The problem is epidemic.
The long-term consequences of traumatic brain injury (TBI) afflict millions of civilians and military personnel. The Center for Disease Control and Prevention in 2000 estimated that 1.5 million Americans sustained a TBI annually. As of 2006, the estimates had risen to 1.7 million brain injuries annually. There are over 2.5 million annual visits to emergency rooms for suspected TBI in the United States alone. Estimates are that another 2-3 million people sustain a mild TBI each year, but do not seek medical attention. The World Health Organization predicts that TBI will be among the most prevalent causes of morbidity and mortality worldwide by 2020.

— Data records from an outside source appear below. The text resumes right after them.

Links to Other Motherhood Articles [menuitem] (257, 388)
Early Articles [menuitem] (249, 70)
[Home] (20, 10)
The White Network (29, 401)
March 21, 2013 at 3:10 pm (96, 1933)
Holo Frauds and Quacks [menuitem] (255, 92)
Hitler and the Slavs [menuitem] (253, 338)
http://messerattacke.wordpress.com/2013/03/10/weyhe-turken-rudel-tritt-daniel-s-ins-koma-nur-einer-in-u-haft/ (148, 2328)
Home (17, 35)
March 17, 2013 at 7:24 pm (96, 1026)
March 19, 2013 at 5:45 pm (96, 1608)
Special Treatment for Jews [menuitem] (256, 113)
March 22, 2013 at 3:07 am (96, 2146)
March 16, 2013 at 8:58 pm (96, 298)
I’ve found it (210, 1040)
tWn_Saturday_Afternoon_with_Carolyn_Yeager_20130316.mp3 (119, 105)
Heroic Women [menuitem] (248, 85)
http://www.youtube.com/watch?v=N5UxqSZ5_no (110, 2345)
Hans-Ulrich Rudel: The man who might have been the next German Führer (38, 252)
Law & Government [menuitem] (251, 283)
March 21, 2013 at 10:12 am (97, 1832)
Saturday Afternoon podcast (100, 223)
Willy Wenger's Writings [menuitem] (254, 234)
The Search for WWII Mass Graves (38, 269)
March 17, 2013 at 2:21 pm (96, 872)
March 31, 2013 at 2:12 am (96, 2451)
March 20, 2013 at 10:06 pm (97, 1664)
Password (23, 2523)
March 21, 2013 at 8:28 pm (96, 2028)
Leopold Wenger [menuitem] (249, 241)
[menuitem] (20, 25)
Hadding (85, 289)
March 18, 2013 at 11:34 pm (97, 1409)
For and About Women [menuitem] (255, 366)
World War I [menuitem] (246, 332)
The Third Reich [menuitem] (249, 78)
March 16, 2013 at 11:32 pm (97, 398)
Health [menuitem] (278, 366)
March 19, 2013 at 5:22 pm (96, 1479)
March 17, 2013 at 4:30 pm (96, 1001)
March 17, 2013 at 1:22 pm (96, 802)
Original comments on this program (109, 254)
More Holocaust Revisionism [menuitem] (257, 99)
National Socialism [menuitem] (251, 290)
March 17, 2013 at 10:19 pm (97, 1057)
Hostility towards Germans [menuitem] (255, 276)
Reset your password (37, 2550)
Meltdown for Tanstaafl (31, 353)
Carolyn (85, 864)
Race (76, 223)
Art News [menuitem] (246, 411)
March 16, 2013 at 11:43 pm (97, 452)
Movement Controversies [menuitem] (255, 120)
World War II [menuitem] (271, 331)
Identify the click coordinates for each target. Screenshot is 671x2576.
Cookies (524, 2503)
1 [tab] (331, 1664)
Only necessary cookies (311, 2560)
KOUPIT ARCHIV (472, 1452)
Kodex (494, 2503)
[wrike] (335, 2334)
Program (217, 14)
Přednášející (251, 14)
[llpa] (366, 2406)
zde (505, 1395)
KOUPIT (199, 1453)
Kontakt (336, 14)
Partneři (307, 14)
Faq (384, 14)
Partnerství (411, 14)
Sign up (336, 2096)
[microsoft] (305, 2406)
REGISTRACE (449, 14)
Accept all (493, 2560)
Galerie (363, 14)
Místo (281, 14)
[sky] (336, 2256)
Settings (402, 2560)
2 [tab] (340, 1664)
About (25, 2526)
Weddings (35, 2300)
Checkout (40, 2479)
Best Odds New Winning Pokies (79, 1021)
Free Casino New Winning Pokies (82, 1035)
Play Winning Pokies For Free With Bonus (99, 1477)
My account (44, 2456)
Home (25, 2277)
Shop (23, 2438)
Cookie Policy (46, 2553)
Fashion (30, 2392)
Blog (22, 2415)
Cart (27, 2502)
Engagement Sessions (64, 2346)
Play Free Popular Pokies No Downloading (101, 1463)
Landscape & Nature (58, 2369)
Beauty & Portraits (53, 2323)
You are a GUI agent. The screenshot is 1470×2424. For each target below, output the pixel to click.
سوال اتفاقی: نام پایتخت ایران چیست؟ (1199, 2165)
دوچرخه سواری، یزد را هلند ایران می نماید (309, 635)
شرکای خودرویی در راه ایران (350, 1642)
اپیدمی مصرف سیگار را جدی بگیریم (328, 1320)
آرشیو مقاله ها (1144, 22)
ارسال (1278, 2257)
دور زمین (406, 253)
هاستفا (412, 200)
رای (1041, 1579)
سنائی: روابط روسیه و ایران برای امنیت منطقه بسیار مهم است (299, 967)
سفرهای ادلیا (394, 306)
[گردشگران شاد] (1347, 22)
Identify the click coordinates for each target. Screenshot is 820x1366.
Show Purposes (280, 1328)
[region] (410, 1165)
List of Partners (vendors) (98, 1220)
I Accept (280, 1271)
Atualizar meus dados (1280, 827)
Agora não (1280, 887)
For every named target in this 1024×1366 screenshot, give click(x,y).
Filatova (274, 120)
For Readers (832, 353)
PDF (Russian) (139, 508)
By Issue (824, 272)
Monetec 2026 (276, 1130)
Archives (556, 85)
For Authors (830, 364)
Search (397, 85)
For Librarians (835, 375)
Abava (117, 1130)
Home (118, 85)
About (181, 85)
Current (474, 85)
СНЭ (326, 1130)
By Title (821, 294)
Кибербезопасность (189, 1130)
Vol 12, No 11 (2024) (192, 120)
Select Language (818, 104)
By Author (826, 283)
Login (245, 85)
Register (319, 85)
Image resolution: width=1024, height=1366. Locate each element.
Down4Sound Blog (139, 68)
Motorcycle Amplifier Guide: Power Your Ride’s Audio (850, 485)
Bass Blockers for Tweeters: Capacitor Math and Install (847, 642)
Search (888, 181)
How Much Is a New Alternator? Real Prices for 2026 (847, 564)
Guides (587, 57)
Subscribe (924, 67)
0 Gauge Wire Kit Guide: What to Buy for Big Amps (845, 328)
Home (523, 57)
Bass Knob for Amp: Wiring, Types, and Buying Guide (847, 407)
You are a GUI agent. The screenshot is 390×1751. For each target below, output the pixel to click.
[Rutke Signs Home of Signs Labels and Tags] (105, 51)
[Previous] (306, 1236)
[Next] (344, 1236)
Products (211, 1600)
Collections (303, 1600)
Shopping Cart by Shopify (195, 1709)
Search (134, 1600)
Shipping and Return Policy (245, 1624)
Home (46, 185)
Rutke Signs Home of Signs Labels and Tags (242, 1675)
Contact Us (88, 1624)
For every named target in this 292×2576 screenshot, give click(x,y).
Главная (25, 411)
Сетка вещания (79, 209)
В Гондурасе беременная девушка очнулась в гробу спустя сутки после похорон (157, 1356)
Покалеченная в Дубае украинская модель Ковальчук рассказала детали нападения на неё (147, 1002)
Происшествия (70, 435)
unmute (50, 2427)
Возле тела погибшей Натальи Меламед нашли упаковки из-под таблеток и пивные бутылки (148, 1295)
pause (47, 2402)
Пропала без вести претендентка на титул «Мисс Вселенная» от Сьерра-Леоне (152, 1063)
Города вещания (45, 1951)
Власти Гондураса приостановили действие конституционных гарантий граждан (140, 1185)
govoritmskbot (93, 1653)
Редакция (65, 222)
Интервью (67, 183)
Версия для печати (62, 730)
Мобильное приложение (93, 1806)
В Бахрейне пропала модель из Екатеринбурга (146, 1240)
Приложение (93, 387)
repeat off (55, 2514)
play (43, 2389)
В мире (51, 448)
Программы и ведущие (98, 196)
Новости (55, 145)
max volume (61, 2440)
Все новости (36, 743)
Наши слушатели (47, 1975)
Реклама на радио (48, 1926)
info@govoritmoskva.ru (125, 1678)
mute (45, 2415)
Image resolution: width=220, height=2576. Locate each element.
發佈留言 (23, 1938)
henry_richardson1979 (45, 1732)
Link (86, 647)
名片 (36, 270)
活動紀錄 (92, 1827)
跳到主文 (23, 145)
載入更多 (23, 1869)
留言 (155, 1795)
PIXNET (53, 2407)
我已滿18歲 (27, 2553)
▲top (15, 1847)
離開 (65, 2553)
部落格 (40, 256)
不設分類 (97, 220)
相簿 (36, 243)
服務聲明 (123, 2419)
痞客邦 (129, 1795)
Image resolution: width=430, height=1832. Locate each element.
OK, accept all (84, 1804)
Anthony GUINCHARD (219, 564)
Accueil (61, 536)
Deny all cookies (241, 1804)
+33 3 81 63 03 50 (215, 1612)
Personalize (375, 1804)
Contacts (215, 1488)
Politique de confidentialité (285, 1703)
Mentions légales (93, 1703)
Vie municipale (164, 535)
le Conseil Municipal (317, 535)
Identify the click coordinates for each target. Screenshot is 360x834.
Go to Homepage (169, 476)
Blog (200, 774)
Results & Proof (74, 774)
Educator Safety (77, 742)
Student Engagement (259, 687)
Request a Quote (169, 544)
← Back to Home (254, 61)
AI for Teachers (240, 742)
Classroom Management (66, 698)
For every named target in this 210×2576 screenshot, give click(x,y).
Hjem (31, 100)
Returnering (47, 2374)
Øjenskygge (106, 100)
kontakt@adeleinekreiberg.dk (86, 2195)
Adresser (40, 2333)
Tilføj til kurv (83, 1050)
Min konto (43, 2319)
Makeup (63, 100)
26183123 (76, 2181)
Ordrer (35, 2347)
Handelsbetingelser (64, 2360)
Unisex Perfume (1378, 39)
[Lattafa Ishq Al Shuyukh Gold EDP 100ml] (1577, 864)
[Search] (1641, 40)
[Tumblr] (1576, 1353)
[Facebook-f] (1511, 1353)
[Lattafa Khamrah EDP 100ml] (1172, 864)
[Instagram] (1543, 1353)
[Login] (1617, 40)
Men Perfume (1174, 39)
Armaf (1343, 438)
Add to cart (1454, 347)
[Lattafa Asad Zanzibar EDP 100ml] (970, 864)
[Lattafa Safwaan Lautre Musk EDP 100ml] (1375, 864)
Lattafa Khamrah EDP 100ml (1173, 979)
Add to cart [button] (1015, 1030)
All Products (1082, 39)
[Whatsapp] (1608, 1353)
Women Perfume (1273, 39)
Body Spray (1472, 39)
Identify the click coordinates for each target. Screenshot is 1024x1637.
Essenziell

Patients with TBI can experience headache, visual disturbance, cognitive impairment, loss of executive skills, impulsivity, impaired judgment, emotional outbursts, memory impairment, dizziness, fatigue, anxiety, and depression. Indeed, the risk of depression and/or anxiety is greatly increased in the year following a TBI. Secondary and/or co-morbid PTSD, depression, and anxiety clouds the situation, because the symptoms of each of these disorders overlaps with those described above. Indeed, the overlap of TBI and PTSD has been estimated at 33% to 42% among Veterans and military personnel.